Parameters: input : array_like
n-dimensional binary array with holes to be filled
structure : array_like, optional
Structuring element used in the computation; large-size elements make computations faster but may miss holes separated from the background by thin regions. The default element (with a square connectivity equal to one) yields the intuitive result where all holes in the input have been filled.
output : ndarray, optional
Array of the same shape as input, into which the output is placed. By default, a new array is created.

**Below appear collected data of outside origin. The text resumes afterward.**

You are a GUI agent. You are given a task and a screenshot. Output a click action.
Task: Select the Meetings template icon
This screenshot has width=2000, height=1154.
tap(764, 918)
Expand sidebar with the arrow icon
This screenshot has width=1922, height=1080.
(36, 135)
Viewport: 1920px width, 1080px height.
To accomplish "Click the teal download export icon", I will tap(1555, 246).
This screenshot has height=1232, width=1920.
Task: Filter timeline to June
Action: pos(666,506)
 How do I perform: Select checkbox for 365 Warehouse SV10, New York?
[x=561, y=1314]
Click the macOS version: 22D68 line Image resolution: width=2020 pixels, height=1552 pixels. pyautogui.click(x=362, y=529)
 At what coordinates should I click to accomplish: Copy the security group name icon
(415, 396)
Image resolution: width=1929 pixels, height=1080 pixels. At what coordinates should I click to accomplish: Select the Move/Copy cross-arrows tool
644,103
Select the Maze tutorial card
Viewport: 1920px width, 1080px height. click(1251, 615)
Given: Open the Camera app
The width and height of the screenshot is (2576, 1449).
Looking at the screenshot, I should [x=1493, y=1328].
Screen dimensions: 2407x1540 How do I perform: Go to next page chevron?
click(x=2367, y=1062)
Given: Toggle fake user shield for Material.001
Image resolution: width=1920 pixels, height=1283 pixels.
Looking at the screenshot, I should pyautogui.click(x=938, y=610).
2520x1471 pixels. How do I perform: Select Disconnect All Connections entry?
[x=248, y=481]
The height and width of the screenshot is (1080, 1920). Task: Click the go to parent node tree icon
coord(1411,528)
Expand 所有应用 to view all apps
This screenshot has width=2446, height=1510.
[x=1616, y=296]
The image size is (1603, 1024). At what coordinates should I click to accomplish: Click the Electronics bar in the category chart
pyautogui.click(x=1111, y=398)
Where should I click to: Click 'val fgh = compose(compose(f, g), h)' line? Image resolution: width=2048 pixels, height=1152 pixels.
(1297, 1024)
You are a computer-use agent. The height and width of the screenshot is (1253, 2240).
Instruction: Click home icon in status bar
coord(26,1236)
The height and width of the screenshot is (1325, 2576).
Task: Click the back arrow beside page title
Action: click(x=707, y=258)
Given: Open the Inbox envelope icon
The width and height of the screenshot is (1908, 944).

origin : int, tuple of ints, optional
Position of the structuring element.
Returns: out : ndarray
Transformation of the initial image input where holes have been filled.
See also
Notes
The algorithm used in this function consists in invading the complementary of the shapes in input from the outer boundary of the image, using binary dilations. Holes are not connected to the boundary and are therefore not invaded. The result is the complementary subset of the invaded region.
References
[R169] http://en.wikipedia.org/wiki/Mathematical_morphology Examples
>>> from scipy import ndimage >>> a = np.zeros((5, 5), dtype=int) >>> a[1:4, 1:4] = 1 >>> a[2,2] = 0 >>> a array([[0, 0, 0, 0, 0], [0, 1, 1, 1, 0], [0, 1, 0, 1, 0], [0, 1, 1, 1, 0], [0, 0, 0, 0, 0]]) >>> ndimage.binary_fill_holes(a).astype(int) array([[0, 0, 0, 0, 0], [0, 1, 1, 1, 0], [0, 1, 1, 1, 0], [0, 1, 1, 1, 0], [0, 0, 0, 0, 0]]) >>> # Too big structuring element >>> ndimage.binary_fill_holes(a, structure=np.ones((5,5))).astype(int) array([[0, 0, 0, 0, 0], [0, 1, 1, 1, 0], [0, 1, 0, 1, 0], [0, 1, 1, 1, 0], [0, 0, 0, 0, 0]])